Blume, who won the women’s 50 free last month in Rio, has a temporary use exemption (TUE), which “is an exemption for medication that is on the doping list, but which athletes need to take due to a specific illness, condition or injury that requires medical treatment.”
Other swimmers listed as having TUEs include U.S. Olympians Kathleen Baker, Jack Conger and Connor Jaeger, Great Britain’s Siobhan-Marie O’Connor, Spain’s Mireia Belmonte and Denmark’s Jeanette Ottesen, who joined Blume on Denmark’s bronze medal-winning 400 medley relay in Rio.
Other athletes whose information has been leaked include American gymnast Simone Biles, tennis stars Serena and Venus Williams and Rafael Nadal and British distance runner Mo Farah.

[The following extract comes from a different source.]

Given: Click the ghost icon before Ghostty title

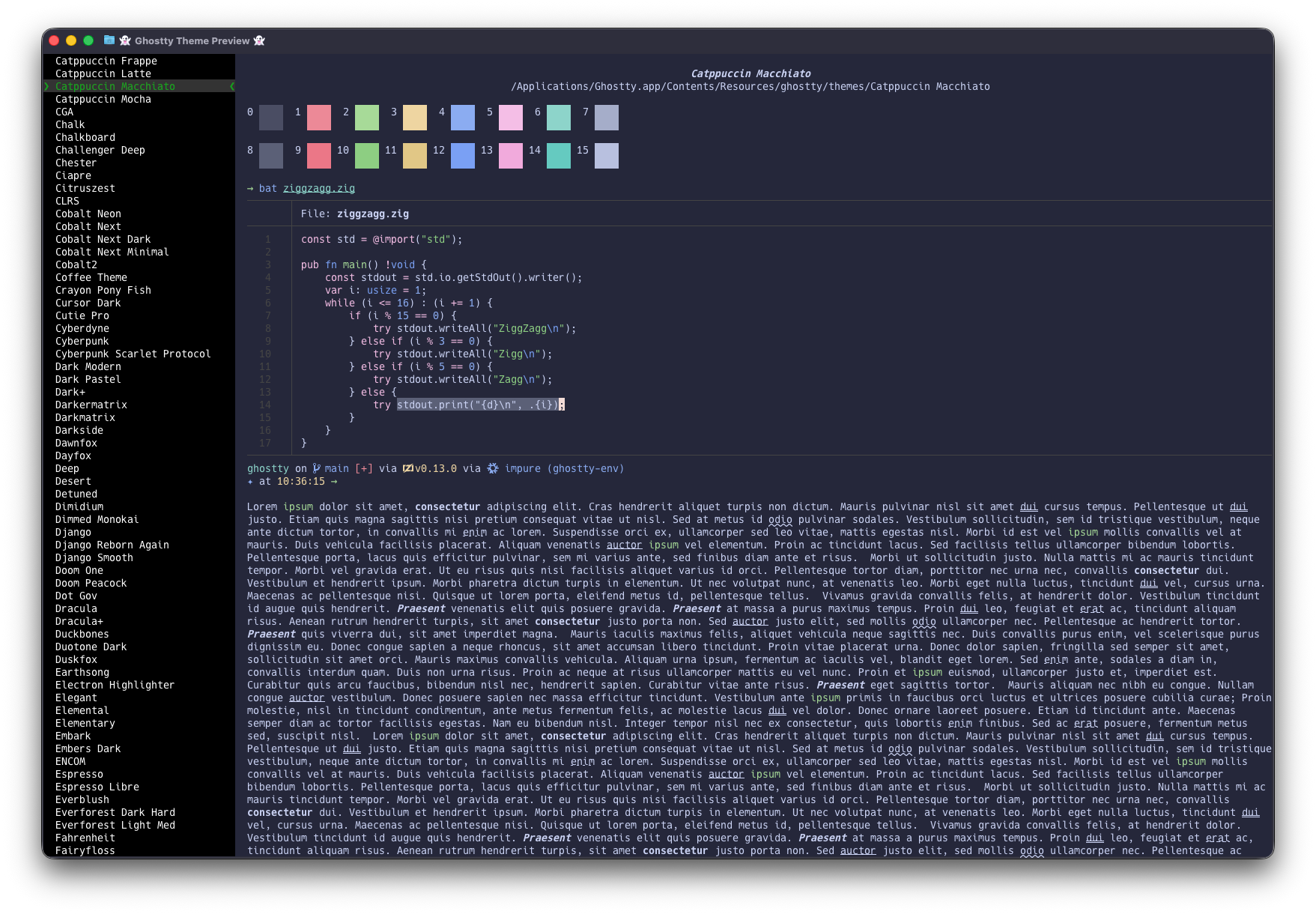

None of these athletes have broken any rules regarding the anti-doping system as they have correctly followed procedures. Still, seeing her name associated with banned substances in the leak was embarrassing to Blume, who was quoted in the release from the Danish Swimming Federation.

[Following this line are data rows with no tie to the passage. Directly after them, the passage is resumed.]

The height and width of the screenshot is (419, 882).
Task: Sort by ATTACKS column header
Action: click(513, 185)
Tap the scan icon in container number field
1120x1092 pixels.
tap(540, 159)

I think it is shocking that it has been possible for some people to hack into a system that full of very personal information. It should not be possible. There are, of course, many headlines being written about it right now. Some of them just mention my name and something about doping, and I know very well that what we typically remember from media coverage, is just the headlines and then the rest does not matter. Of course, I am both worried and upset by it. I distance myself from doping and I really do not hope that some people might be left in doubt about it.
Both Holmen and Michael Ask, the director of Anti-Doping Denmark, both reiterated Blume’s innocence.
Holmen: “I have to say that Pernille Blume has complete control of her medication and on the formal documents that require approval at any time when you are an athlete at this level. This just makes it even more unfortunate that she should now be dragged into this matter. I cannot stress enough how innocent Pernille is, and how much I hope that the outside world will take this news to heart.”
Ask: “It is absolutely inexcusable that the hackers have used not only tactless, but also illegal methods to gain access to this data. There seems to be people from the outside who consciously want to undermine the system that we, as the anti-doping organisations and, above all, the athletes must be able to totally rely on. It is important to underline that Pernille Blume is completely innocent and she has acted completely by the book by applying for an exemption for the medication that she has an illness-related need for. I am very sorry that she has to go through this, where she has openly become a pawn in a larger international game.”
Ask also accuses the Russian-based hackers of trying to distract the focus of the anti-doping community from Russia, which has come under fire after the McLaren Report (released in late July) gave details of systematic doping in the country. Some Russian athletes were banned from competing at the Olympics in Rio (although all seven swimmers initially banned were reinstated via an appeals process), and all Russians were removed from the Paralympic Games.